Now, if it wasn't human or a soul, what other options were there? A new alien species? Could it be a soul far more humanized than Burns? A super spy far more effective than all the previous ones? Or a new kind of traqueurs ?

If so, she had to admit that the souls had made a qualitative leap in their techniques.

What are you, Bella Swan? Although that question flooded every neuron of Abigail, she stared at the aforementioned, who held her gaze with apprehension, and hardened her expression to mentally reformulate it:

What am I going to do with you, Bella Swan?

To be continued...


Mk 211 "Raufoss": .50 caliber ammunition (12.7x99mm NATO) with armor-piercing, incendiary and explosive capabilities. Its name means "Red Waterfall" in Norwegian.

Traqueurs: In the French edition of The Host, this is the equivalent of "Seeker." It could be translated as "Tracker" in English.
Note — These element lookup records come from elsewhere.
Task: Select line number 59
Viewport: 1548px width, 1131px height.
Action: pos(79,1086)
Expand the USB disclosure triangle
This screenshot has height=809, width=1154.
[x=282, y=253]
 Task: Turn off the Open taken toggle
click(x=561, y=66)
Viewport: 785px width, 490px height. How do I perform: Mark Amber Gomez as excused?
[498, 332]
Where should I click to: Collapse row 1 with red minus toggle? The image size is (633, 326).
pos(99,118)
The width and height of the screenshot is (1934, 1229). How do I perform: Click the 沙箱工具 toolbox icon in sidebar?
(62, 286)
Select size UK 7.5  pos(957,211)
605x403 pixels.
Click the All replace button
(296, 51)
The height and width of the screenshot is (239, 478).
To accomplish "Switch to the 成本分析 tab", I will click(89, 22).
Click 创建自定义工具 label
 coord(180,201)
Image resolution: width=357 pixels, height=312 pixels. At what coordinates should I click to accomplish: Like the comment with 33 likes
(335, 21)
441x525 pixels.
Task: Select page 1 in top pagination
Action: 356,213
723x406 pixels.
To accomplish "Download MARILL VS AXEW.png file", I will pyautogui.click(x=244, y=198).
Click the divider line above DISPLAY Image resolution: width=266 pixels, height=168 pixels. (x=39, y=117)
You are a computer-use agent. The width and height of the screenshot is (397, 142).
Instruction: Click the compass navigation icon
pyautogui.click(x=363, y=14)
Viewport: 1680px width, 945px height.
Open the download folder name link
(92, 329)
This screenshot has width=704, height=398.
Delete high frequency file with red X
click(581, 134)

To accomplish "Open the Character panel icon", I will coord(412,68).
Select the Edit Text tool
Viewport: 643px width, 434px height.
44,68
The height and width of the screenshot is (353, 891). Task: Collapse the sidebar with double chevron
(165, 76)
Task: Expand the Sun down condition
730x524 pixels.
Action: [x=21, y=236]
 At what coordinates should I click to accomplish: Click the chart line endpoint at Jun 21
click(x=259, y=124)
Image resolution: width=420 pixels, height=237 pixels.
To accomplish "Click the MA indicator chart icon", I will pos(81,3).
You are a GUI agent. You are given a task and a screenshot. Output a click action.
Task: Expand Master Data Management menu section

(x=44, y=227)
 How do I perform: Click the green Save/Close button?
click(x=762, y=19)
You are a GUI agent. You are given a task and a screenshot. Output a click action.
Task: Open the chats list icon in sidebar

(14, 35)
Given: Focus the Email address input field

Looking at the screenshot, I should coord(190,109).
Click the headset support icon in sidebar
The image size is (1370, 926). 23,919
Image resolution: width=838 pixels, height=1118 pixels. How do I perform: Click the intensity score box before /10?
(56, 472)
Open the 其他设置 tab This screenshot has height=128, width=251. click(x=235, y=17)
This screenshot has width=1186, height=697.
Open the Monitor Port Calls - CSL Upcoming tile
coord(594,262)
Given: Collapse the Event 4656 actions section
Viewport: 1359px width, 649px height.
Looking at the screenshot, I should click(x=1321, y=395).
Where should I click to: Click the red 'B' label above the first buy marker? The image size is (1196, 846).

Gail uses this term because in the United States there has not yet been an official designation for the vocation and she only uses the one she knows from her native Canada.

Tor: The acronym for "The Onion Router". It is a protocol implemented on the nodes of the Internet communications network that allows the IP address to be concealed and both the anonymity and the nature of the communications to be maintained with the help of various encryption systems.

Department of Homeland Security: An agency of the United States government responsible for protecting the United States homeland from terrorist attacks and responding to threats. The department was created on November 22, 2002, from 24 existing federal agencies in response to the 9/11 attacks.

Omnes vulnerant, ultima necat: in Latin "All (the hours) wound, the last one (hour) kills." The ancient Romans often inscribed this phrase on sundials, with which they expressed both the effects of the passage of time on human beings and the inexorability of death.